Aram Oganyan Wins WPT Voyage for $214,245 After a Three-Way
The third and final day of the WPT Voyage $5,000 Main Event saw the final nine players from a 293-entry field return to play down to a winner. Farid Jattin began the day as the chip leader, while reigning WPT World Champion Dan Sepiol was looking to follow up his $5.3 million win with a second title.
However, when the dust settled it was Aram Oganyan who emerged as the champion for $214,245 after a three-way deal with Carlo Basurto and Austin Srur.
“I feel amazing,” Oganyan told Vince Van Patten after the victory. “This is so fun. This is like unbelievable, won some flips at the end. Got some bluffs through and here we are we got our name on the trophy.”
WPT Voyage Final Table Results
Place | Player | Prize |
---|---|---|
1 | Aram Oganyan | $214,245* |
2 | Carlo Basurto | $202,885* |
3 | Austin Srur | $188,670* |
4 | Farid Jattin | $100,000 |
5 | Dan Sepiol | $75,000 |
6 | Romula Dorea | $55,000 |
7 | Kasey Mills | $42,000 |
8 | Iman Dan | $34,000 |
9 | Marcelo Giordano | $28,000 |
* Denotes three-way deal.
Check Out the Best Outfits From the WPT Voyage MUG & PJ Party
Final Table Action
On the very first hand of the day, Marcelo Giordano bowed out after losing a flip with pocket tens to Sepiol’s suited Big Slick, which rivered a spade flush. On Hand #23, Iman Dan also fell at the hands of Sepiol, who turned a flush holding ace-seven to beat the former’s pocket fours.
The short-stacked Kasey Mills bowed out eight hands later after moving all in under the gun with pocket fives only to run smack dab into Basurto’s pocket kings in the big blind. Mills’ exit in seventh place set up the official WPT final table of six, and soon after popular Brazilian vlogger Romulo Dorea hit the rail after shoving the small blind with king-nine suited and failing to overcome Jattin, who called from the big blind with ace-three.
Sepiol’s run came to an end in fifth place after he got his stack all in on the turn holding pocket queens on a ten-high board and was called by Jattin’s pocket eights. Jattin spiked a straight on the river and just like that Sepiol’s day came to an end.

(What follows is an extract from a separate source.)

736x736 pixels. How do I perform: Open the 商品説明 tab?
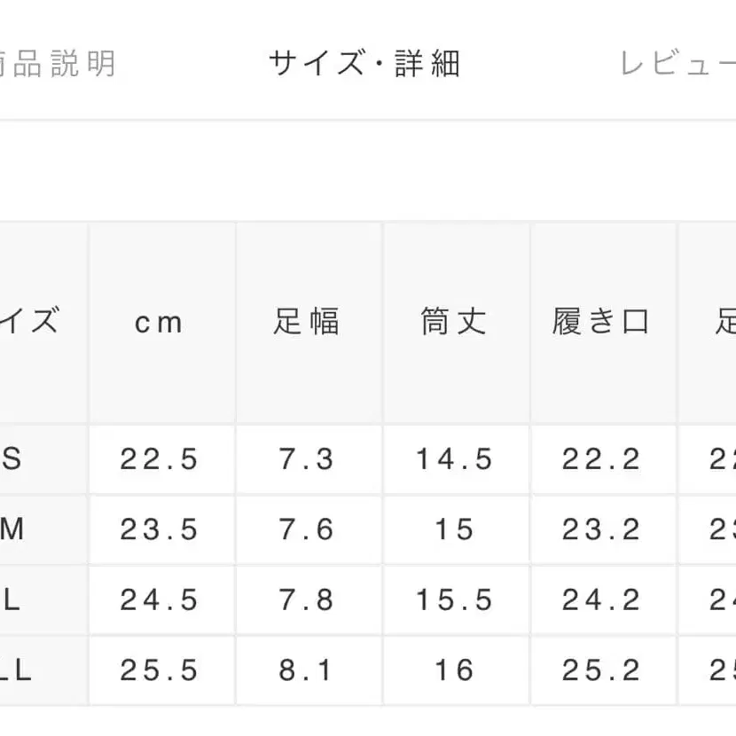[58, 65]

Four-handed play lasted a while and proved to be a back-and-forth affair. Eventually, in Level 28 (75,000/125,000/125,000) Jattin four-bet jammed for 1.6 million with two red aces and was called by the king-queen of spades of Basurto. Jattin was way ahead until two red kings appeared on the flop to give Basurto trips.
After Jattin’s departure in fourth place, the final three players worked a deal that saw them leave $31,400 to play for, which included a $10,400 seat into the season-ending WPT World Championship. The trio opted to blind flip for things, and Oganyan tripled up in the first. In the second, he held pocket deuces and flopped a set to score a double elimination and officially close out the WPT Voyage Main Event.
“I feel like it’s nice to win it, but I still don’t 100% feel like I actually won it, because of the flipping,” Oganyan told the WPT after the tournament. “I feel like it would have been nice to play it out, and it would have felt more of like a real deal championship. But they wanted to chop it, and I always take someone asking to chop as a compliment, like, ‘Hey, I think you’re good at poker and I don’t think I have a big edge over you.’ So we just agreed to cut the variance down, flip for the championship and here we are.”
The WPT Voyage $5,000 Main Event may be over, but there is still plenty of poker action to be had on the Virgin Voyages’ Valiant Lady. That includes the $1,100 WPT Prime Voyage Championship, which will see all the survivors from three starting flights return for Day 2 action on Thursday. PokerNews will have a recap of that tournament upon its completion.
*Images courtesy of WPT.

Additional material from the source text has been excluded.